=== Dataset records ===

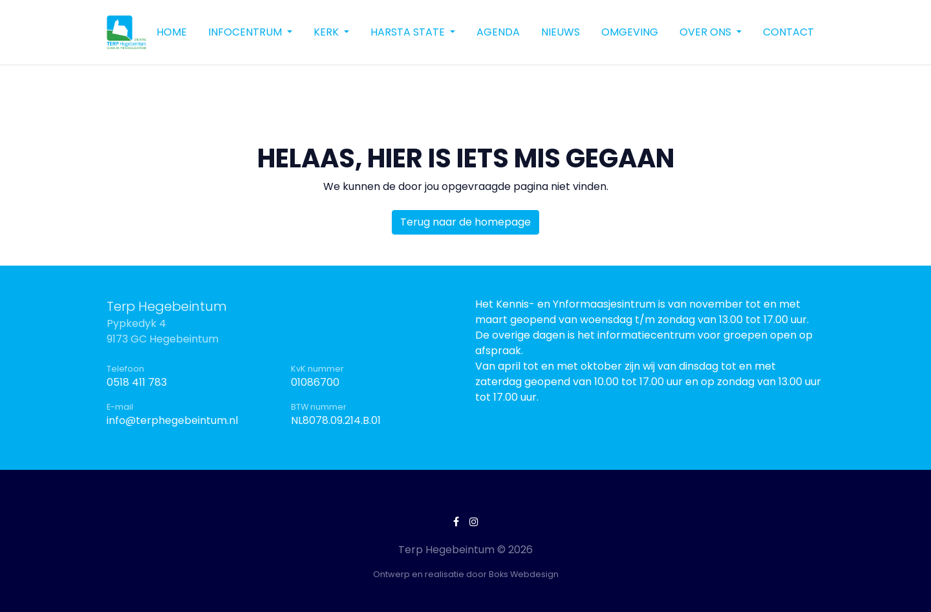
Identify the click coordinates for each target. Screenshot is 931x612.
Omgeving (629, 32)
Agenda (498, 32)
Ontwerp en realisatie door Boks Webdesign (466, 574)
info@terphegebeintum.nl (172, 420)
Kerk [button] (327, 32)
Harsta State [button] (408, 32)
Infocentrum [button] (246, 32)
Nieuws (560, 32)
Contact (788, 32)
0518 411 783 (137, 382)
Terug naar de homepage (465, 222)
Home (171, 32)
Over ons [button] (707, 32)
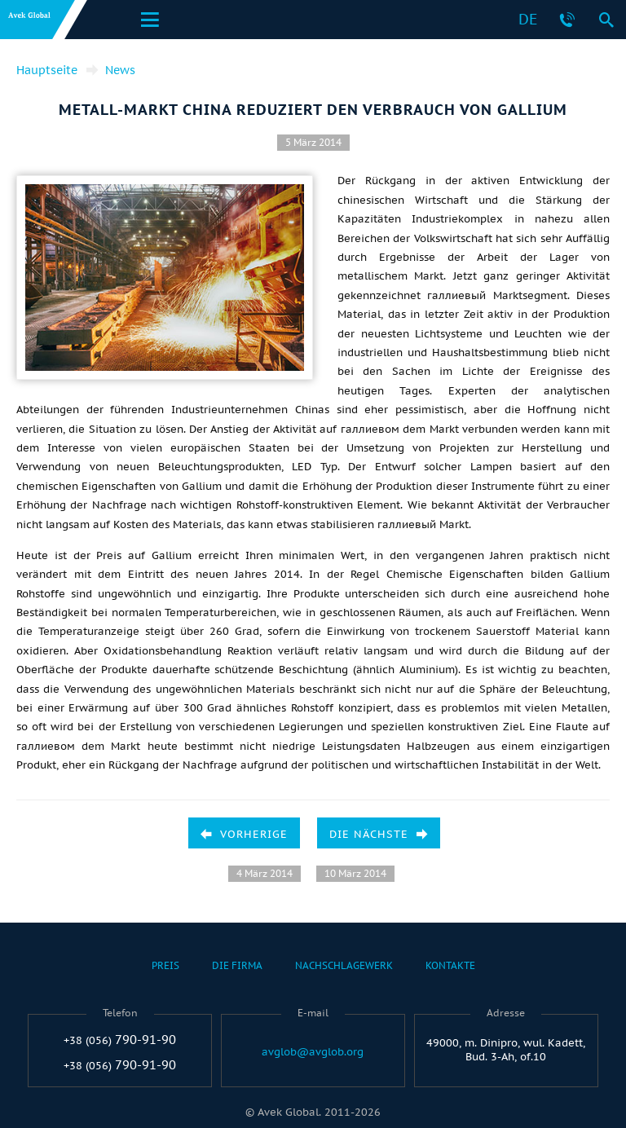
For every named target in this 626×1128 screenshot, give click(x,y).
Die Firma (237, 965)
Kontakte (450, 965)
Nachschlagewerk (344, 965)
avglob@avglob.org (313, 1052)
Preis (165, 965)
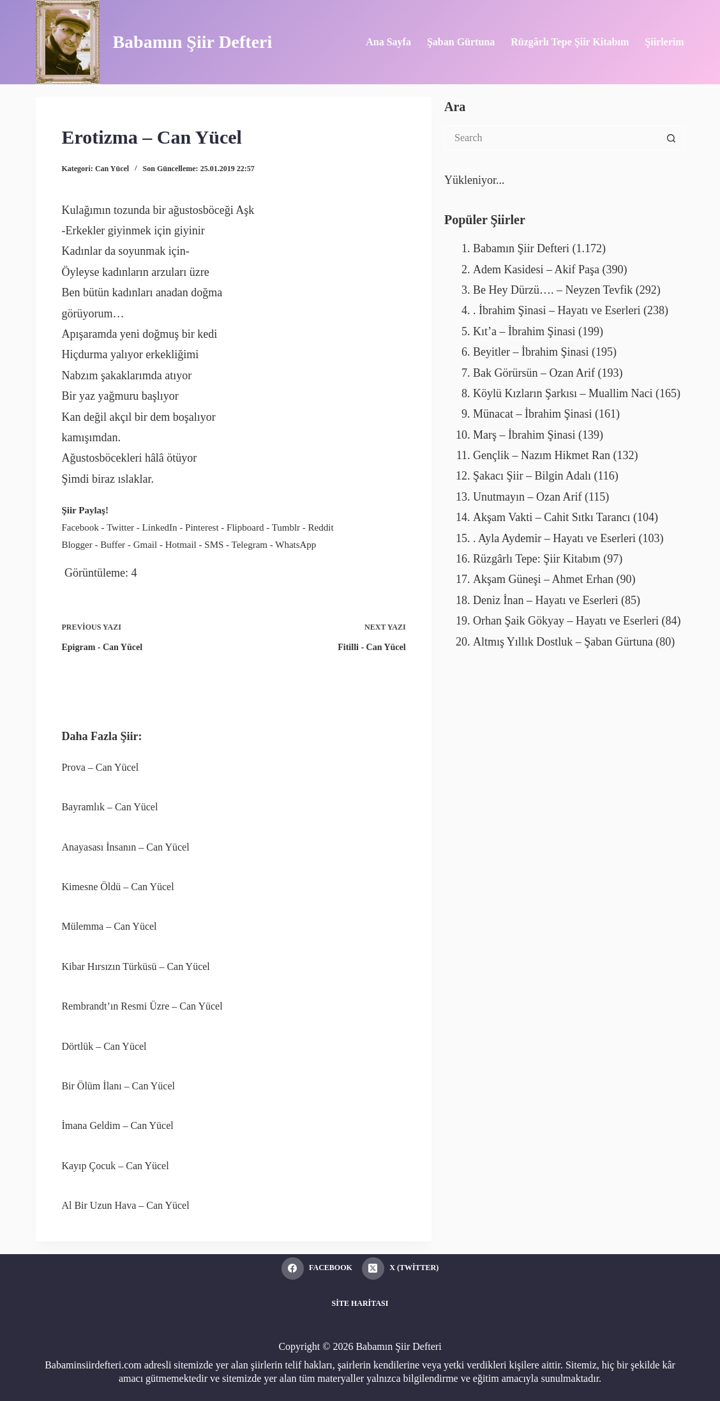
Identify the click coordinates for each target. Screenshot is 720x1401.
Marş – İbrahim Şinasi (524, 434)
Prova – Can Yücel (100, 767)
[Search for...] (551, 138)
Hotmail (181, 545)
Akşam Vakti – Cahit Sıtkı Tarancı (552, 517)
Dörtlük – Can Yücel (103, 1046)
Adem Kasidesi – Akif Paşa (536, 269)
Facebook (79, 527)
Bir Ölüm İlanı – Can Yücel (118, 1085)
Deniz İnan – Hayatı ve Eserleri (545, 600)
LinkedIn (159, 527)
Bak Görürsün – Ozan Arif (534, 373)
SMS (213, 545)
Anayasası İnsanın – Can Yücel (125, 847)
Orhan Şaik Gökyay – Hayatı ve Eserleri (566, 620)
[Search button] (671, 138)
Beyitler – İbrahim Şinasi (531, 351)
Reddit (321, 527)
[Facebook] (316, 1268)
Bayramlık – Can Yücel (109, 806)
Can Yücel (112, 168)
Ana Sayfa (388, 41)
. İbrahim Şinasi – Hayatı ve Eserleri (556, 310)
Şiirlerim (664, 41)
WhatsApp (295, 545)
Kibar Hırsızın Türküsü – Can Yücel (135, 966)
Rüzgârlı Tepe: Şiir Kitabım (537, 558)
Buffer (112, 545)
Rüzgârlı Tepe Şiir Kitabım (570, 41)
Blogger (76, 545)
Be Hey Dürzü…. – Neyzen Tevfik (553, 290)
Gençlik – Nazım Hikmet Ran (541, 455)
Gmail (145, 545)
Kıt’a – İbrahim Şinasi (524, 331)
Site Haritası (360, 1303)
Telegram (249, 545)
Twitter (120, 527)
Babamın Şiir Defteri (192, 42)
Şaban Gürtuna (461, 41)
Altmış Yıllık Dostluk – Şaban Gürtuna (563, 641)
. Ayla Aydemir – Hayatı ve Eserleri (554, 538)
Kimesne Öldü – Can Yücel (117, 886)
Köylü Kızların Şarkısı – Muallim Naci (562, 393)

===

--- Set problem ---
Print the items from the line containing "[Facebook] (316, 1268)" through the line containing "Twitter (120, 527)" word for word, with nothing before or after them.

--- Result for this task ---
[Facebook] (316, 1268)
Bayramlık – Can Yücel (109, 806)
Can Yücel (112, 168)
Ana Sayfa (388, 41)
. İbrahim Şinasi – Hayatı ve Eserleri (556, 310)
Şiirlerim (664, 41)
WhatsApp (295, 545)
Kibar Hırsızın Türküsü – Can Yücel (135, 966)
Rüzgârlı Tepe: Şiir Kitabım (537, 558)
Buffer (112, 545)
Rüzgârlı Tepe Şiir Kitabım (570, 41)
Blogger (76, 545)
Be Hey Dürzü…. – Neyzen Tevfik (553, 290)
Gençlik – Nazım Hikmet Ran (541, 455)
Gmail (145, 545)
Kıt’a – İbrahim Şinasi (524, 331)
Site Haritası (360, 1303)
Telegram (249, 545)
Twitter (120, 527)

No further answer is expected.